> _GOAL_
Copy the following records word for word.
** Start **
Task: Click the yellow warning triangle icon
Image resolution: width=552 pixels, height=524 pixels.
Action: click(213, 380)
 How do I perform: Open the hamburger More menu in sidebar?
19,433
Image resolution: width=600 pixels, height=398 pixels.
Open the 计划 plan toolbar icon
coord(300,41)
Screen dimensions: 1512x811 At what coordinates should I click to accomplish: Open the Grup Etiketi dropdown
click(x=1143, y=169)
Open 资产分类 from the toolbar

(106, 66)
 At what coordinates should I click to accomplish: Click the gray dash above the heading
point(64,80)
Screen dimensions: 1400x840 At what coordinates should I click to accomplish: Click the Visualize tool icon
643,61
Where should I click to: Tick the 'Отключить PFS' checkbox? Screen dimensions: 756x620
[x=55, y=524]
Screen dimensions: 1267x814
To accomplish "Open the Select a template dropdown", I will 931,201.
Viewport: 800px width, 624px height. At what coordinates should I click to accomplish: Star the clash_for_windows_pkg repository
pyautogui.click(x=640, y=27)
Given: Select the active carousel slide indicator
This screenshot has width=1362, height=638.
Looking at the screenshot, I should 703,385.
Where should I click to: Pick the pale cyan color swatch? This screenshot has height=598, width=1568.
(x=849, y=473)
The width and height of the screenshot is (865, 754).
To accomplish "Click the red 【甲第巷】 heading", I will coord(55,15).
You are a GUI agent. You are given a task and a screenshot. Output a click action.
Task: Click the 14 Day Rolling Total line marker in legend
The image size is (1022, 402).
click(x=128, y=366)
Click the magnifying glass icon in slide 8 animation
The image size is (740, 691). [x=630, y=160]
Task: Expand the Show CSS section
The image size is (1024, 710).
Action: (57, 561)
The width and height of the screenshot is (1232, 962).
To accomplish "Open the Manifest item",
** End **
> _WRITTEN RESPONSE_
Task: Click the yellow warning triangle icon
Image resolution: width=552 pixels, height=524 pixels.
Action: click(213, 380)
 How do I perform: Open the hamburger More menu in sidebar?
19,433
Image resolution: width=600 pixels, height=398 pixels.
Open the 计划 plan toolbar icon
coord(300,41)
Screen dimensions: 1512x811 At what coordinates should I click to accomplish: Open the Grup Etiketi dropdown
click(x=1143, y=169)
Open 资产分类 from the toolbar

(106, 66)
 At what coordinates should I click to accomplish: Click the gray dash above the heading
point(64,80)
Screen dimensions: 1400x840 At what coordinates should I click to accomplish: Click the Visualize tool icon
643,61
Where should I click to: Tick the 'Отключить PFS' checkbox? Screen dimensions: 756x620
[x=55, y=524]
Screen dimensions: 1267x814
To accomplish "Open the Select a template dropdown", I will 931,201.
Viewport: 800px width, 624px height. At what coordinates should I click to accomplish: Star the clash_for_windows_pkg repository
pyautogui.click(x=640, y=27)
Given: Select the active carousel slide indicator
This screenshot has width=1362, height=638.
Looking at the screenshot, I should 703,385.
Where should I click to: Pick the pale cyan color swatch? This screenshot has height=598, width=1568.
(x=849, y=473)
The width and height of the screenshot is (865, 754).
To accomplish "Click the red 【甲第巷】 heading", I will coord(55,15).
You are a GUI agent. You are given a task and a screenshot. Output a click action.
Task: Click the 14 Day Rolling Total line marker in legend
The image size is (1022, 402).
click(x=128, y=366)
Click the magnifying glass icon in slide 8 animation
The image size is (740, 691). [x=630, y=160]
Task: Expand the Show CSS section
The image size is (1024, 710).
Action: (57, 561)
The width and height of the screenshot is (1232, 962).
To accomplish "Open the Manifest item",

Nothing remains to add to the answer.